Task statement:
Each record should be copied exactly into the answer, and no picture should go with it.

BEGIN Provided entries

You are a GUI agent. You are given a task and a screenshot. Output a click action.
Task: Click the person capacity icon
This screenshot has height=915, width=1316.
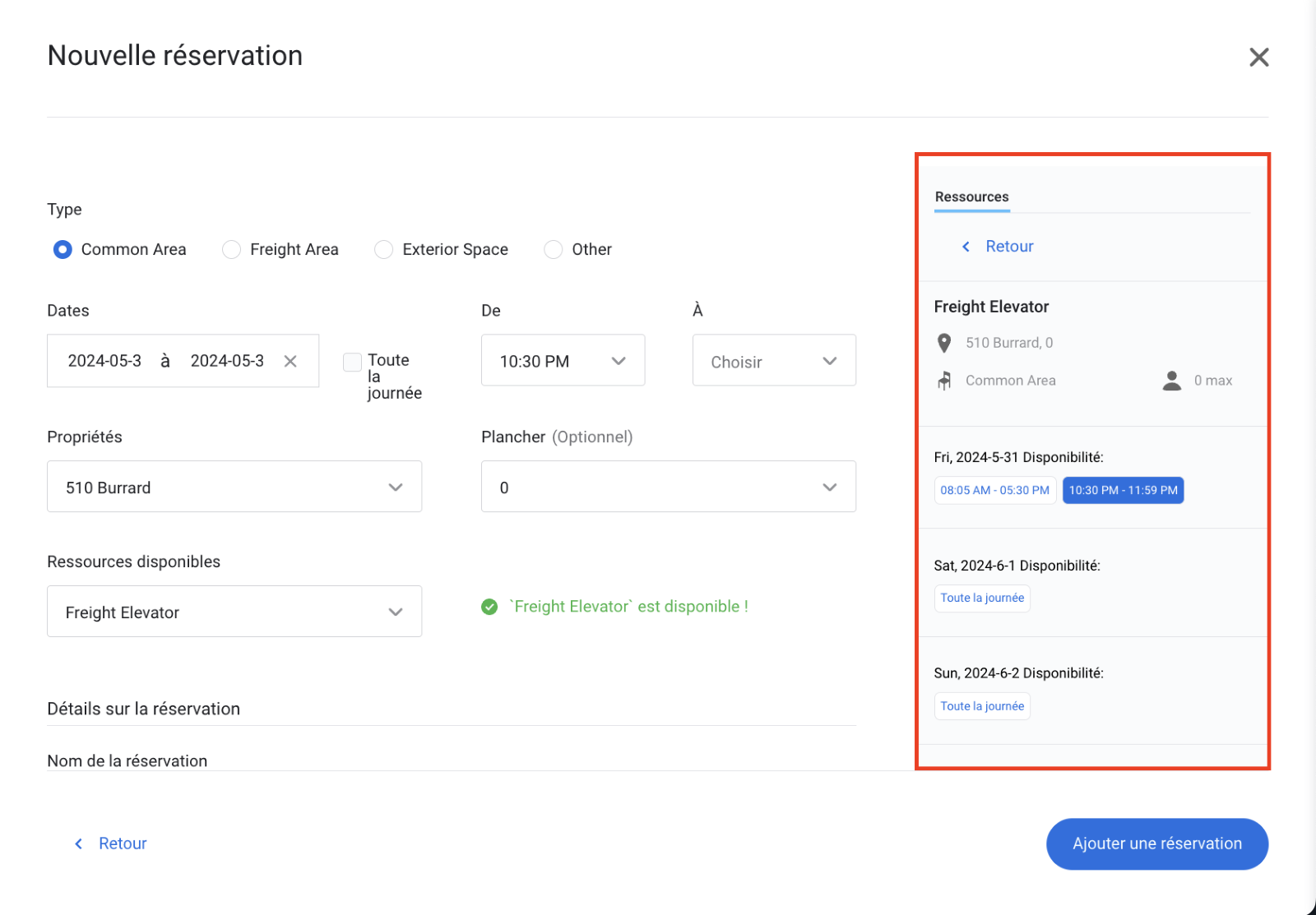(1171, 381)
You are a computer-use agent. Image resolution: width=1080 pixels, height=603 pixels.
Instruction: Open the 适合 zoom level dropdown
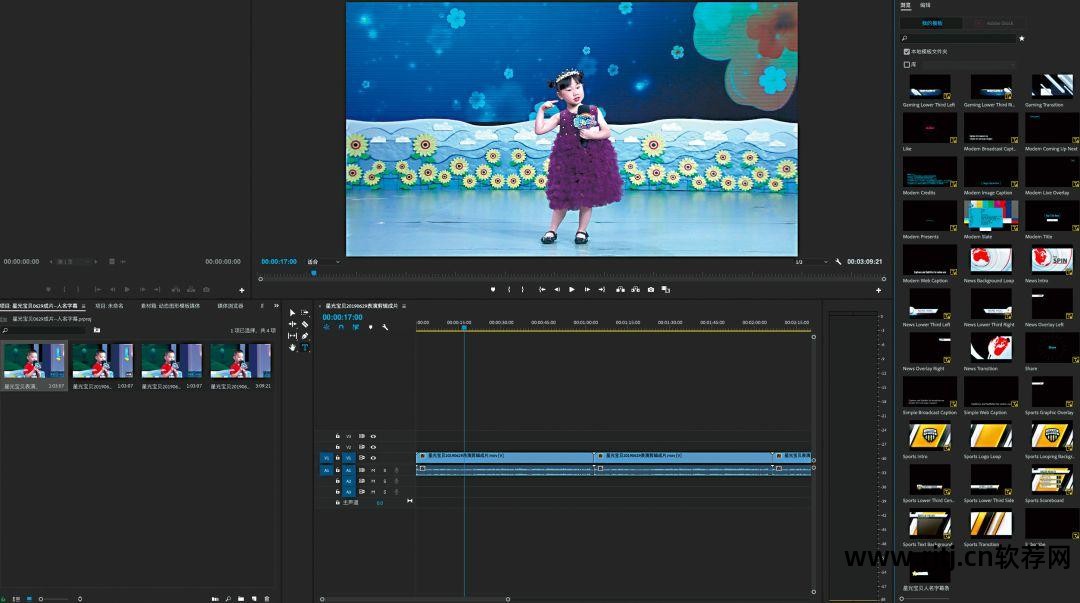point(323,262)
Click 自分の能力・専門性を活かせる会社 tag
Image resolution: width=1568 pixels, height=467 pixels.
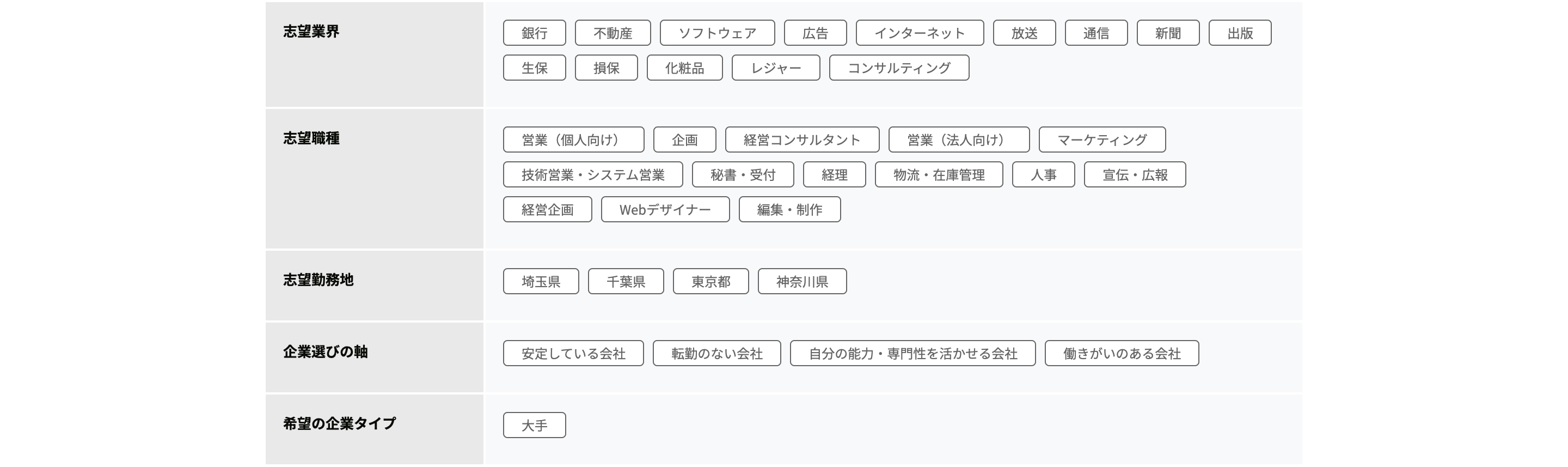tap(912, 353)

END Provided entries

Exercise result:
You are a GUI agent. You are given a task and a screenshot. Output a click action.
Task: Click the person capacity icon
This screenshot has height=915, width=1316.
(1171, 381)
You are a computer-use agent. Image resolution: width=1080 pixels, height=603 pixels.
Instruction: Open the 适合 zoom level dropdown
point(323,262)
Click 自分の能力・専門性を活かせる会社 tag
Image resolution: width=1568 pixels, height=467 pixels.
tap(912, 353)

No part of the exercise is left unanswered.